Olgunlaşarak melekleşmiş insan ruhları da bu manevi yöneticilerden olabilir. Bu açıdan düşünülürse Kur’ân’da buna işaret vardır. Kur’ân’da İsrailoğulları’na 12 nakib (başkan) verildiği belirtilmektedir: “Allah, İsrailoğulları’ndan söz almıştı ve içlerinden 12 başkan göndermiştik. Allah demişti ki: Ben sizinle beraberim, eğer namazı kılar, zekâtı verirseniz, elçilerime inanır, onlara yardım eder ve Allah’a güzel borç verirseniz, elbette sizin günahlarınızı örterim ve sizi altlarından ırmaklar akan cennetlere sokarım.
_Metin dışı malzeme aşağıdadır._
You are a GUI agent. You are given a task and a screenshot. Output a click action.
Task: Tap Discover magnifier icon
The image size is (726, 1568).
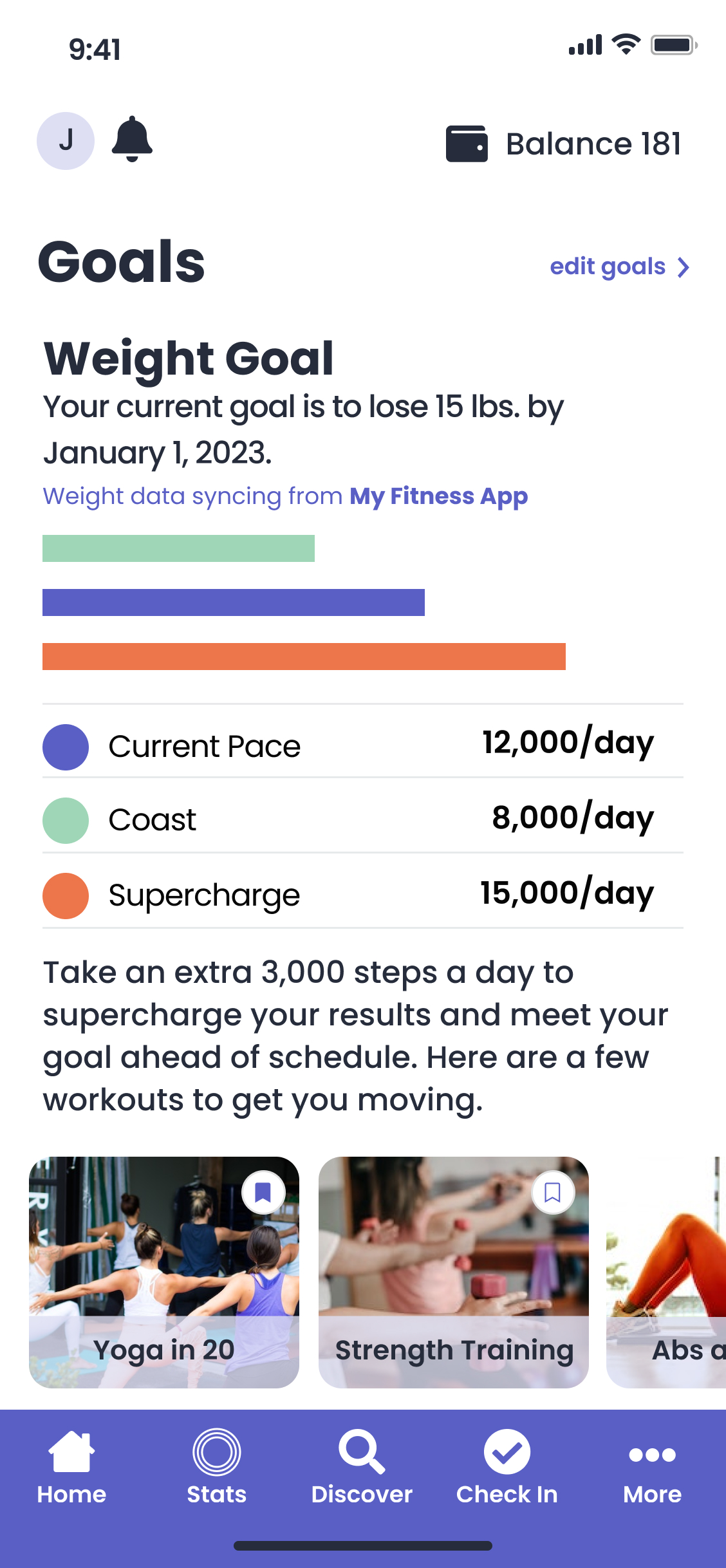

Bundan sonra sizden kim nankörlük ederse, düz yoldan sapmış olur” (Maide: 12). İşte İsrailoğulları arasında çıkarılmış olan 12 nakib (başkan) her zaman olagelmiştir. Bunların başına kutub denilir. Bu konuda Fatih’in hocası Akşemseddin’in “Makamat-i Evliya” adlı eserinde geniş bilgi vardır. Gerçeği Allah bilir.
Safsatalar sürüyor
SORU: Okuduğum bir kitapta Allah’ın insanların ruhlarını değişik renklerde boyadığı yazıyordu. En düşük renk siyah, sonra kırmızıymış. Deneyimsizlerin rengi ise beyaz ve gri. Ruhsal anlamda en ileride olanların rengi ise mor ve ondan sonra altın sarısıymış. Bu doğru mu? (Aslı Gündoğdu)
CEVAP: Bizim dinimizde böyle bir inanç veya söylem yok. Bunu yazan kim ise herhalde gidip Allah’ın ruhları renklere boyadığını görmüş (!) sonra da kitabında anlatmış. Din, öyle akla geleni savurmakla olmaz. Bir delile, ayet ve hadise dayanmak gerekir. Yoksa bunun gibi safsata, saçma olur.